In the Special Haniwa Exhibition, where the Dancing Haniwa was first shown to the public, early comments criticized them as "unskillfully made with a bizarre style." They have not been classified as an "important cultural property" unlike other haniwa sculptures. Nevertheless, archaeologist Shuichi Goto later gave the opinion that "there is something to love about the childish craftsmanship." Archeologist Fumio Miki wrote that "although it is unskillfully crafted, you can feel a sense of intimacy in the candid expressions." Japanese art historian Seiroku Noma argues that "at first glance, this kind of expression appears to be at a primitive stage, but it is instead a result of the bold simplification of already partially developed haniwa stylization.
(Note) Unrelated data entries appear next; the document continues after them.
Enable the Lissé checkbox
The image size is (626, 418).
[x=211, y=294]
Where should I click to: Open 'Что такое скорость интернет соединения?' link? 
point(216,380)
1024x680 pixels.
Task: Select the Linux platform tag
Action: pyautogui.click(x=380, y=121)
This simple and bold portrayal makes it more interesting than a well-crafted haniwa."

== Recent re-interpretation ==
Archaeologist Shuichi Goto identified these two figures as dancing people in 1931. In his paper “The Significance of Haniwa”, Goto classified haniwa according to their clothing, equipment, and posture and analyzed the occupational characteristics of each haniwa. Goto discovered a group of music-playing haniwa exemplified by “A Boy Playing the Koto” and “A Boy Playing the Taiko Drum” excavated from the Kamitakeshi (Gōshi) Tenjinyama Tumulus in Isezaki City, Gunma Prefecture. The two figures excavated from the Nohara burial mound were cited as examples of the corresponding dancing figures and thus were designated as the “Dancing Man and Woman.”

However, since the 1990s, doubts have been raised about the validity of these classification methods. For example, in the case of Dancing Haniwa, Goto regarded the act of raising one arm as dancing in comparison with other haniwa playing instruments, but this is made without concrete evidence. Yoshimichi Tsukada claims that it is more reasonable to consider the Dancing Haniwa to be horse herders because their characteristic attributes such as “raising one arm,” “equipped with a sickle on the waist band,” “represented only from waist and above,” and “having a hairstyle apportioned on both sides of the head” are elements widely shared with horse keeper haniwa, which depict horse pulling with one arm raised and holding a rein. Furthermore, haniwa often depict breasts to distinguish women, which the larger figure of the Dancing Haniwa does not have. Therefore, Tsukada argues that both figures should be considered to be male herders, rejecting the earlier interpretation of them as dancers.